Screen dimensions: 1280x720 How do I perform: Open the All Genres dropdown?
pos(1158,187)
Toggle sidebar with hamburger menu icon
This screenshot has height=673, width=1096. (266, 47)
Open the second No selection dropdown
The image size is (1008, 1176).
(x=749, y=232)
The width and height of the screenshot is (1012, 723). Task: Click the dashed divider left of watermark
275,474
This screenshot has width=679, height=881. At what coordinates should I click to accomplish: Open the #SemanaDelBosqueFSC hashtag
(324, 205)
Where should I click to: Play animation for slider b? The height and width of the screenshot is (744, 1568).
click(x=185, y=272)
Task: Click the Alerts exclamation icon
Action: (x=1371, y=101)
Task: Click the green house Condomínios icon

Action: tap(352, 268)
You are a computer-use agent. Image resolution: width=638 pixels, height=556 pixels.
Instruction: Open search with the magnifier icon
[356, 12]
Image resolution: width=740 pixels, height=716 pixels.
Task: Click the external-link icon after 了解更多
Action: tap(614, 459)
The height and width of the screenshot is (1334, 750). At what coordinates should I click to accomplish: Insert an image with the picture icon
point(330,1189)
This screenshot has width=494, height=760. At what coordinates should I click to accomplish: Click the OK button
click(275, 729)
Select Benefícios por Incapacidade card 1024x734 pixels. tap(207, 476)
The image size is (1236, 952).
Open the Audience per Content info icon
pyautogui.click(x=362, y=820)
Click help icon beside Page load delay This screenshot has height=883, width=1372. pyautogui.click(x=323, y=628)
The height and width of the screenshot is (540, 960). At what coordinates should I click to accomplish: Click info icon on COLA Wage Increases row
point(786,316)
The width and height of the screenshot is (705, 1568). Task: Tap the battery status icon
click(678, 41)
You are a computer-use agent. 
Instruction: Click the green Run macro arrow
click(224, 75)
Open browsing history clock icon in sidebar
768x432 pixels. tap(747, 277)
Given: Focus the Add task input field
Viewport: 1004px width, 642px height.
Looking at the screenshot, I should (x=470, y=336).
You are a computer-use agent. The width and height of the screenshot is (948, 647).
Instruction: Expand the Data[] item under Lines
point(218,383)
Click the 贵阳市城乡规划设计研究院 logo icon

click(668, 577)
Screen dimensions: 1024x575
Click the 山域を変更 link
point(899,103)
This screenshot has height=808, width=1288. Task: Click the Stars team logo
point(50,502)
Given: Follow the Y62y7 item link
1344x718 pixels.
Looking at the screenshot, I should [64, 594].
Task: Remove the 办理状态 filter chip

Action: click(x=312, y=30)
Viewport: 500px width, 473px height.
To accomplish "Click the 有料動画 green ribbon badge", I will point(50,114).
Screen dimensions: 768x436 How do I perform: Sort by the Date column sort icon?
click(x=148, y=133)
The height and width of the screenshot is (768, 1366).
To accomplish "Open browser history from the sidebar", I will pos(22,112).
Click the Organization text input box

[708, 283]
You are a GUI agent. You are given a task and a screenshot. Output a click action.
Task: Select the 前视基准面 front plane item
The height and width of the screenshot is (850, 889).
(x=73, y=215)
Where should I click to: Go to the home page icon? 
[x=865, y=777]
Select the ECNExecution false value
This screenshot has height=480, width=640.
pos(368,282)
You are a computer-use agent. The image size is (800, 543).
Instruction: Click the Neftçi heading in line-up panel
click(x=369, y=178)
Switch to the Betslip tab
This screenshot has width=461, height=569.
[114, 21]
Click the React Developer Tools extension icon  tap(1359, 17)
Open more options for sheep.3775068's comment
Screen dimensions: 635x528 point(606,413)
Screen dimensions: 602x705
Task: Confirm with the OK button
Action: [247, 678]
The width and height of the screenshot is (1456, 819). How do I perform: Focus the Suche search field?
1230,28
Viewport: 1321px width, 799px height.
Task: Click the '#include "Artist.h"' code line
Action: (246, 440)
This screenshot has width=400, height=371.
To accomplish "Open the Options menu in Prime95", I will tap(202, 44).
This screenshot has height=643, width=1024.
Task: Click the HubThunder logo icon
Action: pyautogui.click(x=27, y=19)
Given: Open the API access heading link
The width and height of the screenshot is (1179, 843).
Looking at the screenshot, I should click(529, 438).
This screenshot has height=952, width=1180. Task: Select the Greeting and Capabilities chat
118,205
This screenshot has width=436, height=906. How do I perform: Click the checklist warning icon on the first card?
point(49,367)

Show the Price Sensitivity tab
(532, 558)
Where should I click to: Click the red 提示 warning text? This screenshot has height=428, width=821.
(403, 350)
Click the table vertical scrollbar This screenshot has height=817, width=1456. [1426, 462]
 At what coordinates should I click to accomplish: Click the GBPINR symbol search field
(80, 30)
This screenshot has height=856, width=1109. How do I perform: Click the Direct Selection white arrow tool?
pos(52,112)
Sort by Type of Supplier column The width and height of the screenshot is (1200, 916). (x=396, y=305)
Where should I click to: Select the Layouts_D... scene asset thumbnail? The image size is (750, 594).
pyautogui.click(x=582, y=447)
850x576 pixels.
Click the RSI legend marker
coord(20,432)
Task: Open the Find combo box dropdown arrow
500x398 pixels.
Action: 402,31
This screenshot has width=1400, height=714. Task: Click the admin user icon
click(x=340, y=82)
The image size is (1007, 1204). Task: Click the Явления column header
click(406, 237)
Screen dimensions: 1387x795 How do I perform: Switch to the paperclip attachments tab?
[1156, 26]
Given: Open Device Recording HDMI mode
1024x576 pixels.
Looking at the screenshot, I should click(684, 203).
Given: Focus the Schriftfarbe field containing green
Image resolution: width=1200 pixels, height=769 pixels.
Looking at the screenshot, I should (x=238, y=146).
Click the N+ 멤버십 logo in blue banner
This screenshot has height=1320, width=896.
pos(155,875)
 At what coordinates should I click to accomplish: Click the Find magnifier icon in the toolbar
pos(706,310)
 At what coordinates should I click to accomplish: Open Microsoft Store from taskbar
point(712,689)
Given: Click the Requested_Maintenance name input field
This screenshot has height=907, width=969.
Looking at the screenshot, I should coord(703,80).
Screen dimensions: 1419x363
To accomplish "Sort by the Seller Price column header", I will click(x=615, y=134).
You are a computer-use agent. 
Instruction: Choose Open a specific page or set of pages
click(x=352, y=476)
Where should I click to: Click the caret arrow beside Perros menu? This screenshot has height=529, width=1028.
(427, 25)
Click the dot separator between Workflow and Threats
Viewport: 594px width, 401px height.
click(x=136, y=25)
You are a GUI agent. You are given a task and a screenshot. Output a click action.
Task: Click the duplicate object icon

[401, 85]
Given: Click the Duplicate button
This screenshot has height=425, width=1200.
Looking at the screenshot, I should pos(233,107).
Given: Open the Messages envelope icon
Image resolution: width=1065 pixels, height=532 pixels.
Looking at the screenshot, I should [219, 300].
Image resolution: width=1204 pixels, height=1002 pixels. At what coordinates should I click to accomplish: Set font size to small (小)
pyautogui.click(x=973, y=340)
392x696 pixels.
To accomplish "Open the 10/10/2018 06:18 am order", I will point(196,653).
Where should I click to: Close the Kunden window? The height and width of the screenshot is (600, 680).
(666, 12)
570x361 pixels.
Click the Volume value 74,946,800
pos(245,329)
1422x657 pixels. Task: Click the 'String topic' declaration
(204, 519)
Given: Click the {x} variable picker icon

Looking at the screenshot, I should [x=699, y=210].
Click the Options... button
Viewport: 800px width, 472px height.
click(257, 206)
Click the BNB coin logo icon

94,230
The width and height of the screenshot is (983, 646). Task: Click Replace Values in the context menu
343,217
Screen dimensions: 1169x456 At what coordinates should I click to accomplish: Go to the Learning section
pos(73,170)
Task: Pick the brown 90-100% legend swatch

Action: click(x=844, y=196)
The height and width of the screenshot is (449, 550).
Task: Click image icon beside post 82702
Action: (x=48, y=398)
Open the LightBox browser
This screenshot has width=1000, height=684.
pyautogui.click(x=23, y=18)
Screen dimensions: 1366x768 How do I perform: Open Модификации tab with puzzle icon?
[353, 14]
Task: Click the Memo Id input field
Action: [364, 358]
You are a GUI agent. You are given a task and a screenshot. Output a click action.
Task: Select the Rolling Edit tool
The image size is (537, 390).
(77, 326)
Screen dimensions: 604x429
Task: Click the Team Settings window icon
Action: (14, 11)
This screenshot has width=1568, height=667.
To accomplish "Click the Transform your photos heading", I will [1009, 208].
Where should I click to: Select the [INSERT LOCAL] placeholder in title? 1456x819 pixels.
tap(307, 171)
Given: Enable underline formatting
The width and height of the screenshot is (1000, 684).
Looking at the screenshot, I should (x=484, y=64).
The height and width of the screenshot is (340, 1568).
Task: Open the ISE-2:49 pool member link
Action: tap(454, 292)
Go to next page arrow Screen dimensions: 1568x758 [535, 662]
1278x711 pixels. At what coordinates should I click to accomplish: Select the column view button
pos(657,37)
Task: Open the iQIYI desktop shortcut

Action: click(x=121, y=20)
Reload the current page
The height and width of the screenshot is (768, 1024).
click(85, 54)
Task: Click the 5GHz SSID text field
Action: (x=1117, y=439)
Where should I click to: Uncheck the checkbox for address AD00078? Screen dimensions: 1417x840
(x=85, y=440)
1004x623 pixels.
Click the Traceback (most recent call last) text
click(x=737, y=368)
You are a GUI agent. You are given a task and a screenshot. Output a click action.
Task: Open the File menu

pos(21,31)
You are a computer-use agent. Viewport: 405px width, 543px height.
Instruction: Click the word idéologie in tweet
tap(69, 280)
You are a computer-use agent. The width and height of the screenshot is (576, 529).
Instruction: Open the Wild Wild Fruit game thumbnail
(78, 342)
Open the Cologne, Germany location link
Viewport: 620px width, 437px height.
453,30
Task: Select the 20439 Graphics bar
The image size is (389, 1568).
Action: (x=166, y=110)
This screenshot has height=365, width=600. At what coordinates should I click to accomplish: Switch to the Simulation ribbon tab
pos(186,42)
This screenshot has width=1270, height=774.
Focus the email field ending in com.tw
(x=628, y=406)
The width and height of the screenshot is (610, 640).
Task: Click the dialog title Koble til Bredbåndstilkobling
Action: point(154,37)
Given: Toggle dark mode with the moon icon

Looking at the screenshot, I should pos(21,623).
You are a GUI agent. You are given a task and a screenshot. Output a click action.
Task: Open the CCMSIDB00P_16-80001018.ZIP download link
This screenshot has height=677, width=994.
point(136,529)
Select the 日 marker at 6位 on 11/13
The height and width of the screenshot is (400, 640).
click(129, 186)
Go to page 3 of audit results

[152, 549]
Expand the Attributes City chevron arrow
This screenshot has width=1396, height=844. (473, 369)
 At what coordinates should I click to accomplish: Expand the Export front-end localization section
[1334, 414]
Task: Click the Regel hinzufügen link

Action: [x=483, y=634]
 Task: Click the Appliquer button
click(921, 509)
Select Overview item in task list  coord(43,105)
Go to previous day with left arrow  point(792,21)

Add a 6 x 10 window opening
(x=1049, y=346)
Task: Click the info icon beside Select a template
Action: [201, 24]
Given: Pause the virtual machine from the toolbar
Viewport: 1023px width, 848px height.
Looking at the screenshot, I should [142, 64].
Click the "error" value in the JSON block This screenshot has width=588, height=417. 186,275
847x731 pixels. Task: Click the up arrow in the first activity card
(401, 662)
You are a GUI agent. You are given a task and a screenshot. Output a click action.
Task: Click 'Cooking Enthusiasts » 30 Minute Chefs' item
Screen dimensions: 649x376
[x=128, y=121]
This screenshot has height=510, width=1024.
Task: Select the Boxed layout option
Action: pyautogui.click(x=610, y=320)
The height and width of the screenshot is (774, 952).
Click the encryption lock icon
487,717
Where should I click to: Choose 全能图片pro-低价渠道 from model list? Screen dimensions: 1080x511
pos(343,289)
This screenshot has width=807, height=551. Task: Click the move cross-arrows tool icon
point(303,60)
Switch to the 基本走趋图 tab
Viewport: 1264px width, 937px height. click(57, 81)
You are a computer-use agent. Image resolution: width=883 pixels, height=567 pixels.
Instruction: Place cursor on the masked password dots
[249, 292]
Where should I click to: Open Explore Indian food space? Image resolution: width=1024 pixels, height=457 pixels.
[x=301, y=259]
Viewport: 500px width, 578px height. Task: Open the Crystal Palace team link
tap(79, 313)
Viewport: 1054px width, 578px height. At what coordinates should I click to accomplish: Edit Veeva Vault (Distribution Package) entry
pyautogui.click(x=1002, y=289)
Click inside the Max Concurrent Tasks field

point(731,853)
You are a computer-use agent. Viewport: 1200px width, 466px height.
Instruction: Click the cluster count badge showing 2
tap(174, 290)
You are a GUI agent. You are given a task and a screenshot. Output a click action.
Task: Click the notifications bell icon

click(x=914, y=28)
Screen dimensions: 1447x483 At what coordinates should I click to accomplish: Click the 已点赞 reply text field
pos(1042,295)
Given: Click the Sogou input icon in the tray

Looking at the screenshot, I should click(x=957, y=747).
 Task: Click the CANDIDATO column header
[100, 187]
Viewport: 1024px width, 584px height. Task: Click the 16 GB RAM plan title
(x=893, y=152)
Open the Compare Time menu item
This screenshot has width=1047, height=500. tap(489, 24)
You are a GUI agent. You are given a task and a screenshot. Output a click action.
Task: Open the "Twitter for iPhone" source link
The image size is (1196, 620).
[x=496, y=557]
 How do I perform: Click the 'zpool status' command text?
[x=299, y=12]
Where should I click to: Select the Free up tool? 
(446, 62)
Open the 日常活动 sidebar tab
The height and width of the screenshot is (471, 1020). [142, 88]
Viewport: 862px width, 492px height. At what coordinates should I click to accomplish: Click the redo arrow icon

§ Problem to solve
Retype only this portion of the data above: the line containing "Given: Toggle dark mode with the moon icon", the line containing "Select the 日 marker at 6位 on 11/13", and all lines between them, exactly.

§ Written response
Given: Toggle dark mode with the moon icon

Looking at the screenshot, I should pos(21,623).
You are a GUI agent. You are given a task and a screenshot. Output a click action.
Task: Open the CCMSIDB00P_16-80001018.ZIP download link
This screenshot has height=677, width=994.
point(136,529)
Select the 日 marker at 6位 on 11/13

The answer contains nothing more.